We were all ready to tromp out to the farm on that overcast and damp Thursday, the 4th of October, to given a tour by Susan Grove, executive director of the Poughkeepsie Farm Project. Florence “Flo” Reed, founder of Sustainable Harvest International (Sustainable Harvest International is a NGO that teaches and encourages organic and sustainable farming practices to families in Central America through on-the-ground employees.) was visiting for the week, had spoken to our class, and was ready to join us on our walk. Just as our biology class was wrapping up, Professor Cunningham appeared in the doorway to give an announcement. Because of the inclement weather, Ms. Grove had called off the tour and would instead be joining us in Ely Hall to give a presentation. Mixed emotions welled up inside me. I was looking forward to walking around the farm, but at the same time I didn’t want to get my feet and boots soggy again (I had traipsed through wet pastures the past two weeks for my field work and I was beginning to worry about trench foot).
After grabbing some lunch, we met in a second-floor room of Ely where Ms. Grove had a PowerPoint presentation to show us that highlighted some of the work and future goals that the Poughkeepsie Farm Project has done and will continue to work toward. After that and some round-table discussion, we made plans for dinner.

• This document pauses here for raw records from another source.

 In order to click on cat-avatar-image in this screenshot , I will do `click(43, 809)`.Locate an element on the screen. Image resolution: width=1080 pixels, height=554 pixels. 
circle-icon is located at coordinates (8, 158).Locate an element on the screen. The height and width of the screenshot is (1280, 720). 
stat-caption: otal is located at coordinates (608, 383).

We cordially invited both Ms. Reed and Ms. Grove to our apartment for an evening of food and light conversation. We attempted to give directions to our TH to Ms. Reed, but we finally folded when Ms. Grove offered to pick her up and drive her there. We all went our separate ways with Maddie frantically running to the store to buy orzo for the dish she had planned at least a day in advance.
The dinner hour came and Ms. Grove and Ms. Reed showed up at our door with timeliness. We all sat down around the table and dished up. The orzo was warm with gooey pieces of mozzarella and succulent slices of eggplant. Ms. Grove asked us to go around and tell a little bit about ourselves and our field works.

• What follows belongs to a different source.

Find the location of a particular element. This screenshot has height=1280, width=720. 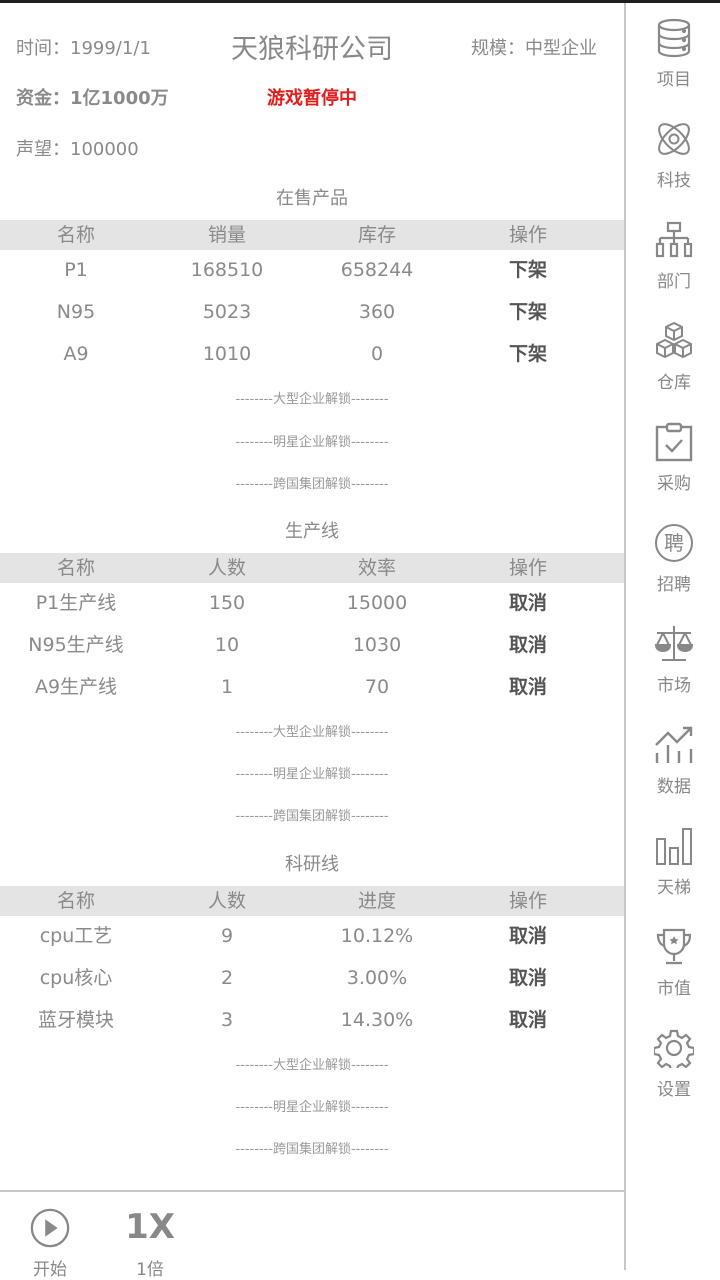

research-progress: 3.00% is located at coordinates (377, 978).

After talking about us someone asked a question about them. We thought it funny how both of them had been Peace Corps Volunteers. Also, their volunteering seemed to have impacted their career choices.
Ms. Reed had volunteered in Panama. She told of initial woes and a lack of Peace Corps infrastructure (she had been in a group that was the first back to Panama in a long time). She eventually got some projects going and while in the country, she noticed their use of slash-and-burn agriculture and some of their attitudes and practices toward native flora. She told us about her work in NGO’s after coming back from Panama and then forming her own based on what she experienced in Panama.
Ms. Grove had gone to Romania with her husband after working in accounting for a number of years. In Romania, she worked in economic development while her husband taught English at the local high school. She regaled us with stories of nights of dancing, music, and wonderful food. Her experiences were much different than Ms. Reed’s with the ability to attend state-sponsored orchestra concerts for a dollar. But Ms. Grove’s experience with the Romanian food system is what brought her to where she is now. In Romania, she saw a vibrant, healthy food system that focused on in-season, fresh, local ingredients. It was this kind of system that she longed for in the United States, and has attempted to bring about with her work at the Poughkeepsie Farm Project.
Our guests couldn’t stay too long, with Ms. Reed needing her sleep to catch an early train down to New York to attend some meetings. We thanked them for coming by and assured Ms. Grove that we would see her again soon. With that, they opened the door, stepped out, and disappeared into the darkness.